■ **Work item**
Swap "Describe" for "Explain" in the material starting at its first line and ending at the line that contains "center [631, 614].", and give back only those lines with nothing else changed. Leave the pictures out of your answer.

■ **Dataset entries**
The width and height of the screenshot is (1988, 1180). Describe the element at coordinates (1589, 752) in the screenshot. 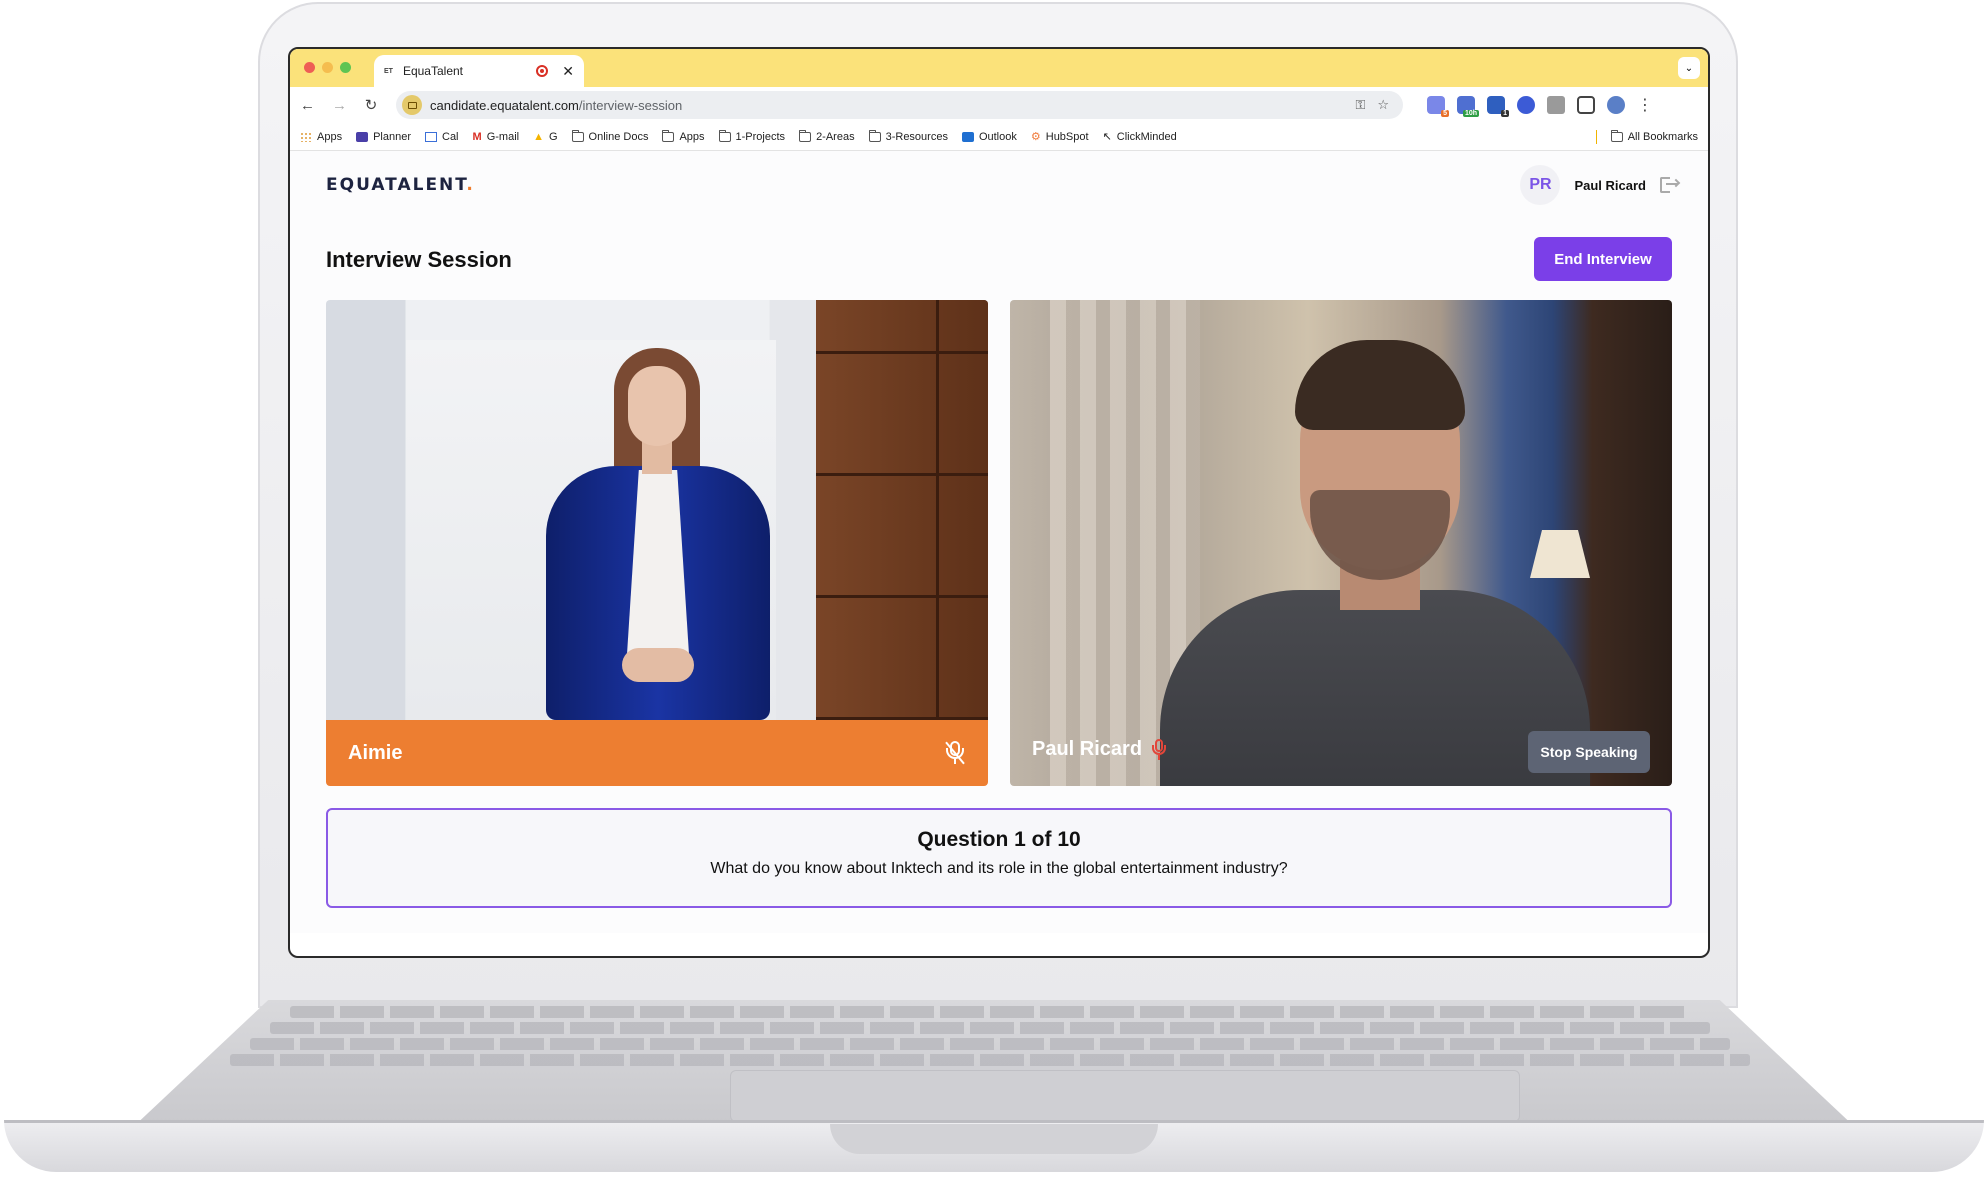

I see `stop-speaking-button: Stop Speaking` at that location.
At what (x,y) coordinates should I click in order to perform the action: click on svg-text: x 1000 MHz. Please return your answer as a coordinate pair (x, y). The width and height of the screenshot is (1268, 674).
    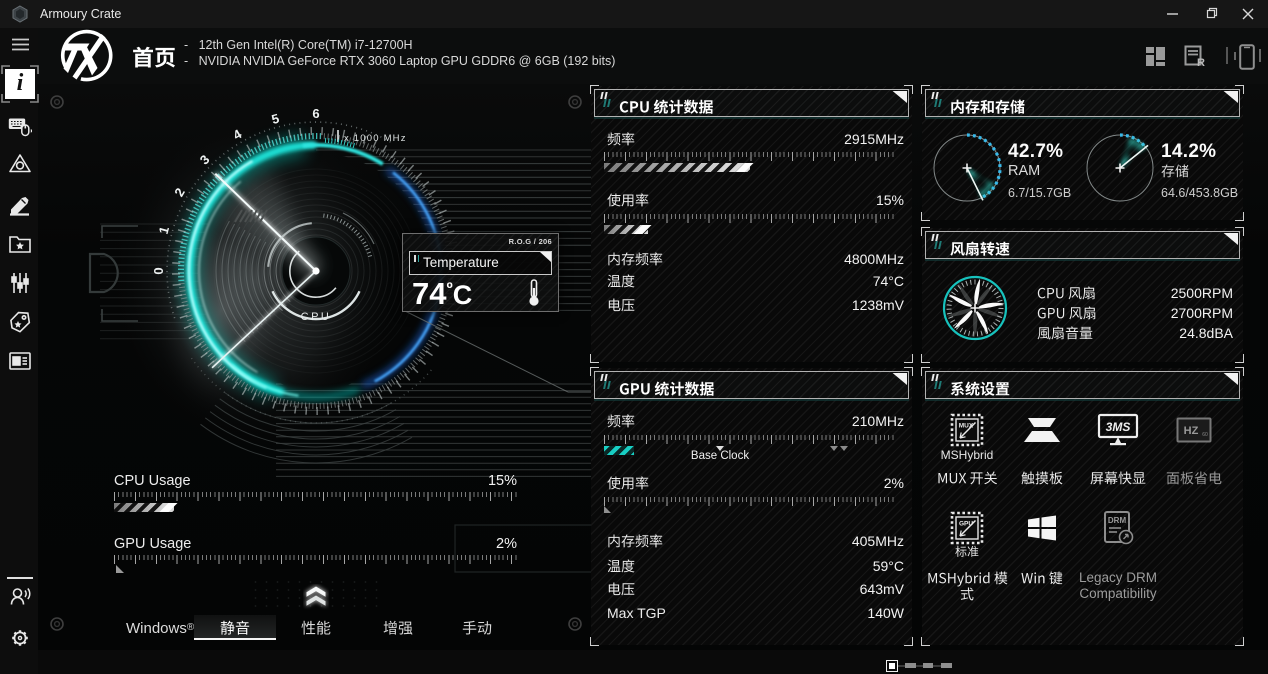
    Looking at the image, I should click on (376, 138).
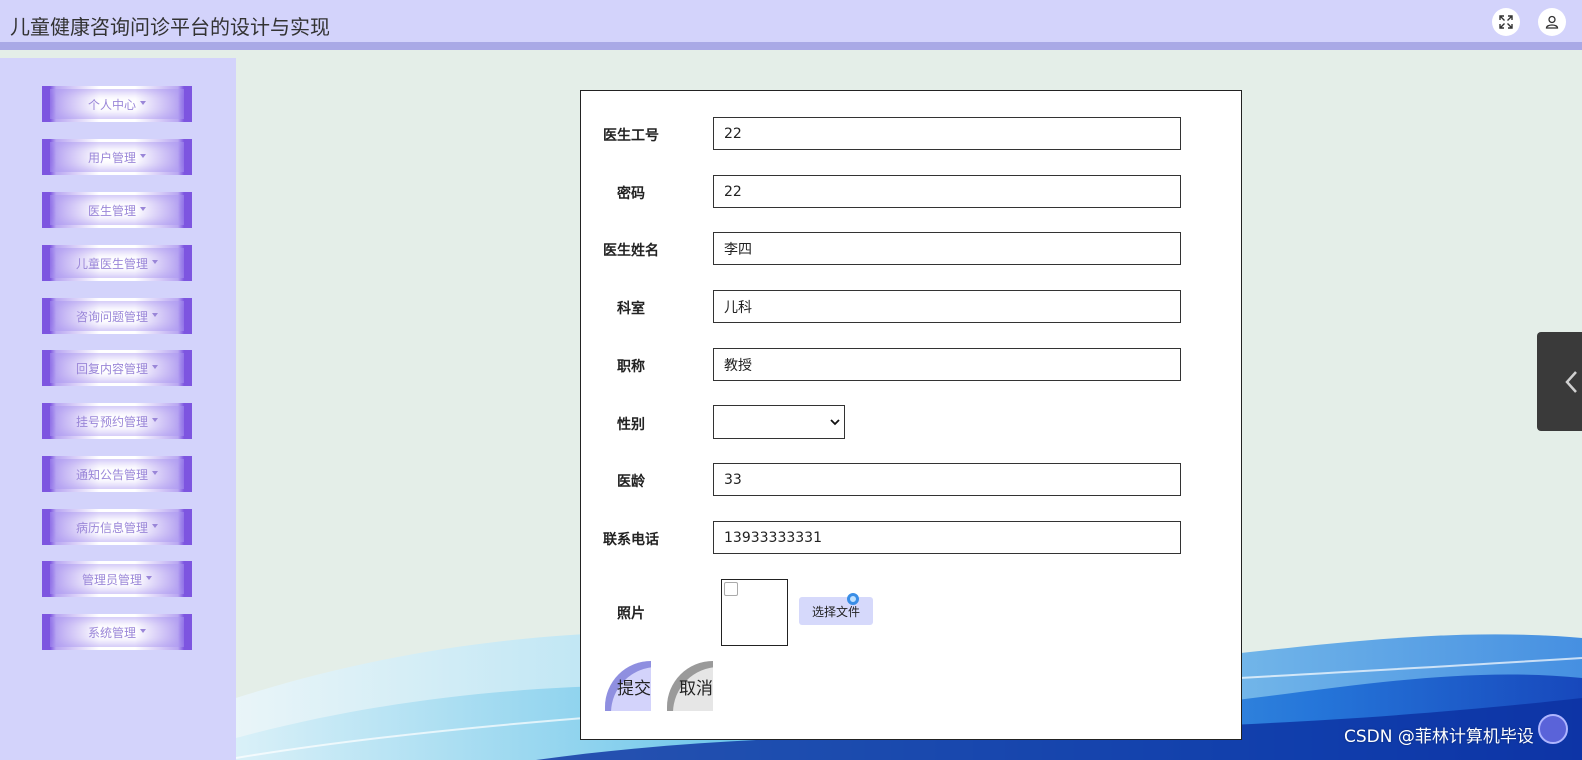 The image size is (1582, 760). What do you see at coordinates (631, 614) in the screenshot?
I see `label-photo: 照片` at bounding box center [631, 614].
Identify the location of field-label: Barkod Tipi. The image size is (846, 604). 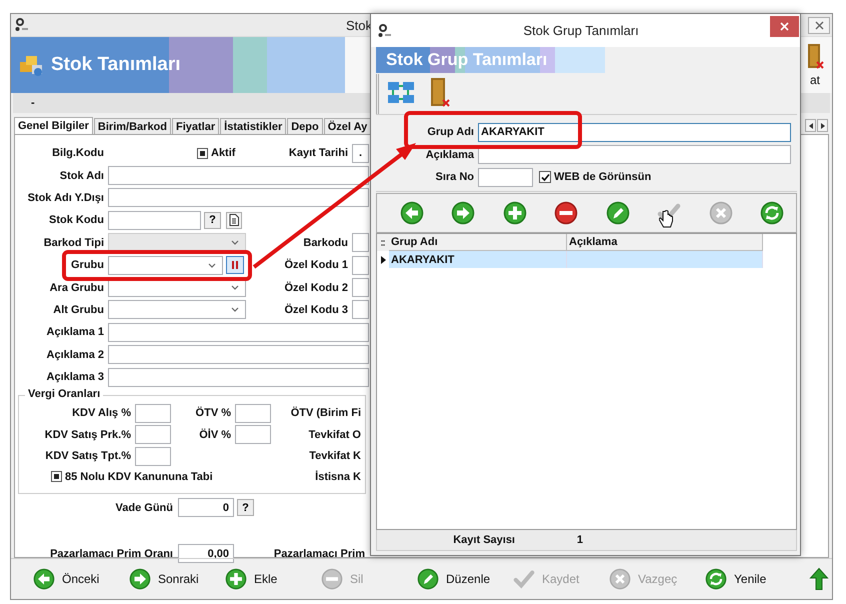
(73, 242).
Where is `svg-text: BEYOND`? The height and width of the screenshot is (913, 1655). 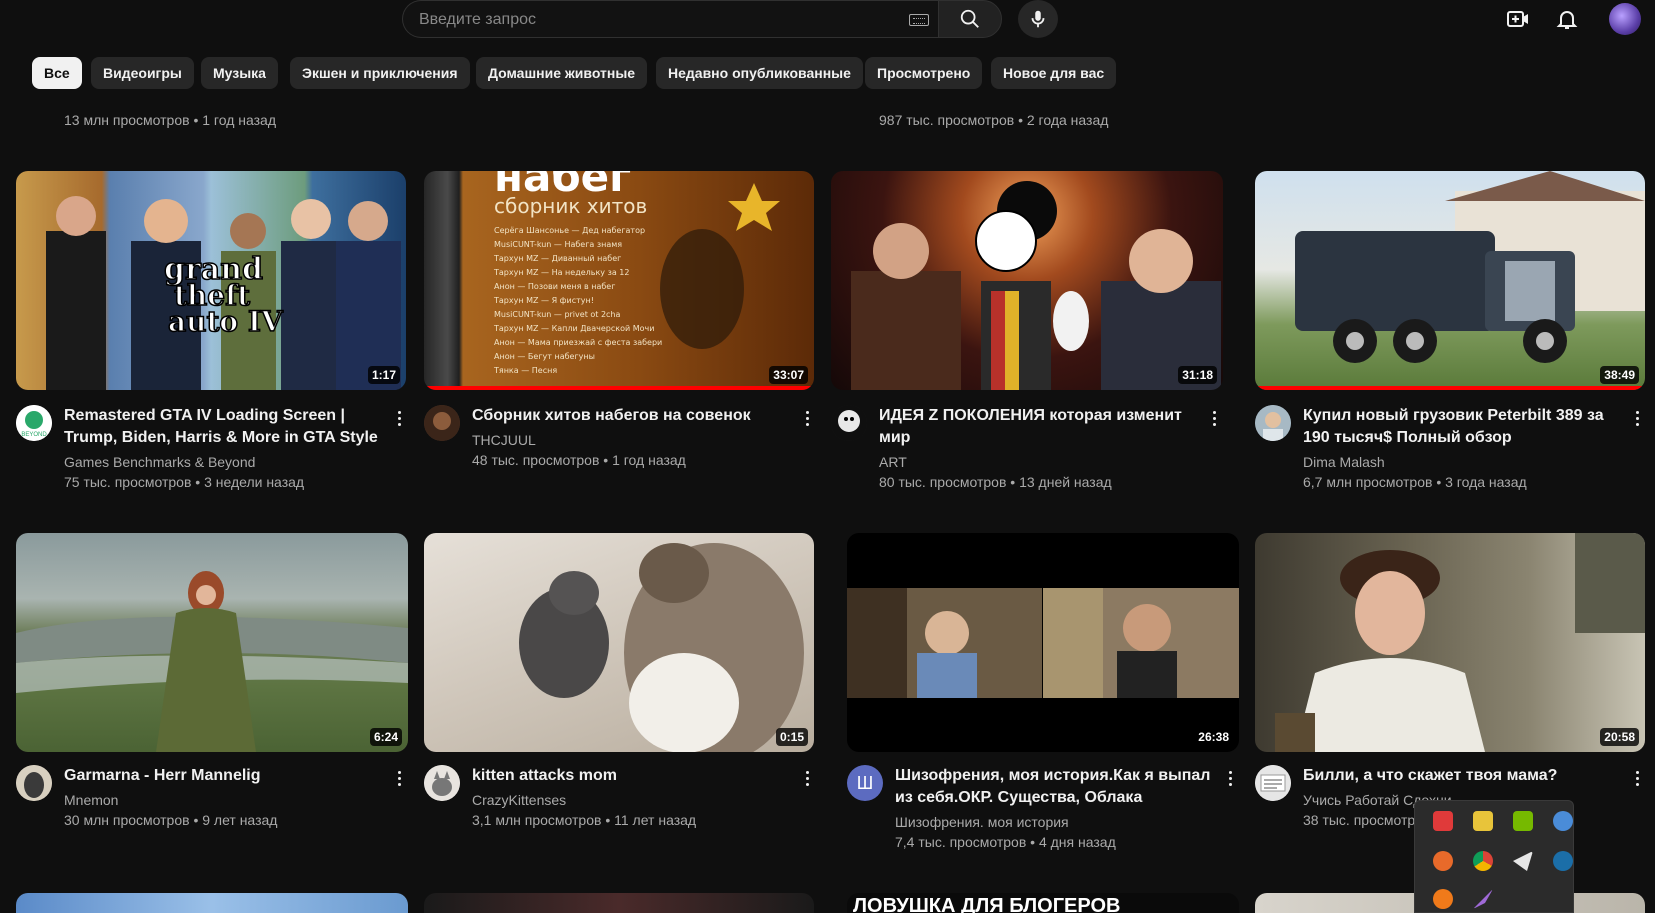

■ **Your solution**
The width and height of the screenshot is (1988, 1180). Explain the element at coordinates (1589, 752) in the screenshot. 

I see `stop-speaking-button: Stop Speaking` at that location.
At what (x,y) coordinates should I click in order to perform the action: click on svg-text: x 1000 MHz. Please return your answer as a coordinate pair (x, y). The width and height of the screenshot is (1268, 674).
    Looking at the image, I should click on (376, 138).
 The image size is (1582, 760). What do you see at coordinates (631, 614) in the screenshot?
I see `label-photo: 照片` at bounding box center [631, 614].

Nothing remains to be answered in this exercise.